◆ YOUR GOAL ◆
Report each line from the records where the string "will" turns up.

◆ RECORD EXTRACTS ◆
--------------------------------
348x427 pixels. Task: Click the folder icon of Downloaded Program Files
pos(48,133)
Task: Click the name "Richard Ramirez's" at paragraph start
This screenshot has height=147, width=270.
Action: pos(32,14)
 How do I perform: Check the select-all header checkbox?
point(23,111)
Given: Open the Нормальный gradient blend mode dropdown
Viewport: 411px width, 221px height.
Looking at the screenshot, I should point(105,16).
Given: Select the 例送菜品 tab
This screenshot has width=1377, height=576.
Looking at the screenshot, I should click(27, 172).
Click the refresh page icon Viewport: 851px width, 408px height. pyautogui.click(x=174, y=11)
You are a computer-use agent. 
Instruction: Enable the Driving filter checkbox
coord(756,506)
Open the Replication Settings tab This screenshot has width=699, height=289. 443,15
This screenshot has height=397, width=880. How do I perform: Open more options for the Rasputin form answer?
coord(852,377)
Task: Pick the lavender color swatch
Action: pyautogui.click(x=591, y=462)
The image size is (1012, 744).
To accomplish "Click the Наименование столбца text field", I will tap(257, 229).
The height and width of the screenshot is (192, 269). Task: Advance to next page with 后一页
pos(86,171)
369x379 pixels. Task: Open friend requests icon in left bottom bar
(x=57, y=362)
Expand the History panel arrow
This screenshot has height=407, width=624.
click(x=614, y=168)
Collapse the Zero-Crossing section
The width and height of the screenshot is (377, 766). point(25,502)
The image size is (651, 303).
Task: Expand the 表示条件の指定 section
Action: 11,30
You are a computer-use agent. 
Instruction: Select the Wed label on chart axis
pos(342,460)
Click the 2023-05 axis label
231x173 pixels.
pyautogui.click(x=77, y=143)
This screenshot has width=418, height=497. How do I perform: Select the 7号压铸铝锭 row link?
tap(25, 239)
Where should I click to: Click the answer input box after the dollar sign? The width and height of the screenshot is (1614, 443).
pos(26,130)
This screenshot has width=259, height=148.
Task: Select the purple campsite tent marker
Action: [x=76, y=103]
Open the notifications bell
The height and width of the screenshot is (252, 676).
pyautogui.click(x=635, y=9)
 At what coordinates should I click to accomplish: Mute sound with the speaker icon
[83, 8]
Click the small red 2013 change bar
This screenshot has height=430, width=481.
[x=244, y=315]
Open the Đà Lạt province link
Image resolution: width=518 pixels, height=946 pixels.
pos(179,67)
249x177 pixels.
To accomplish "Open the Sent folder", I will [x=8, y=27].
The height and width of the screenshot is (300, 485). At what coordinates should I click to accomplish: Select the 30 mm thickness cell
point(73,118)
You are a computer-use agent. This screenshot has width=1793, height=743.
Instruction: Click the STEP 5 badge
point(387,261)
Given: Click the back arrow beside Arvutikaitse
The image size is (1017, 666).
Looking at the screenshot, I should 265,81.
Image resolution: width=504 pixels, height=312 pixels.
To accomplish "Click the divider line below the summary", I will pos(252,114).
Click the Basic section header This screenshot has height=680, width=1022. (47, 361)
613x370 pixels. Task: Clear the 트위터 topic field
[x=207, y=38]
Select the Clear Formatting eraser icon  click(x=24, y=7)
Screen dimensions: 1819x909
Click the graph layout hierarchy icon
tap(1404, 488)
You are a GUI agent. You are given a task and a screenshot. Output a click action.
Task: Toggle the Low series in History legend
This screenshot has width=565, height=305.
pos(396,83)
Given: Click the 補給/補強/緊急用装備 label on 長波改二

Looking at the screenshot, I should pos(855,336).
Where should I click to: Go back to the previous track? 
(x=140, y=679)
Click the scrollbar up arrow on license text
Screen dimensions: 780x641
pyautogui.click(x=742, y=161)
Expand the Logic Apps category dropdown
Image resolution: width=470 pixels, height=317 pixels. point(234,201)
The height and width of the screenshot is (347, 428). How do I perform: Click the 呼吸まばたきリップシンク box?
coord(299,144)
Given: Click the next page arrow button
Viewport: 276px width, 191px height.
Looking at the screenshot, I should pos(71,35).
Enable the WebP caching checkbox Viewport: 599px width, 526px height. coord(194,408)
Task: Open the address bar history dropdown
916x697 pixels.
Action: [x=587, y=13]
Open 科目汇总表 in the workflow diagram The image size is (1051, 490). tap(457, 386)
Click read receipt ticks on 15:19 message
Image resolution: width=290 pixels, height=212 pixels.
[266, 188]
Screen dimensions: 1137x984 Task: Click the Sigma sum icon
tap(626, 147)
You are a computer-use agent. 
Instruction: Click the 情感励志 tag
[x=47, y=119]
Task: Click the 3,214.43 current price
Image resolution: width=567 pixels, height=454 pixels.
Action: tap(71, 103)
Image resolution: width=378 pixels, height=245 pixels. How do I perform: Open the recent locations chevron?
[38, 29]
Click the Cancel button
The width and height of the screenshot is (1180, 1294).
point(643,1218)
--------------------------------
◆ EXERCISE SOLUTION ◆
To accomplish "Click the Наименование столбца text field", I will tap(257, 229).
To accomplish "Open the Sent folder", I will [x=8, y=27].
To accomplish "Click the divider line below the summary", I will pos(252,114).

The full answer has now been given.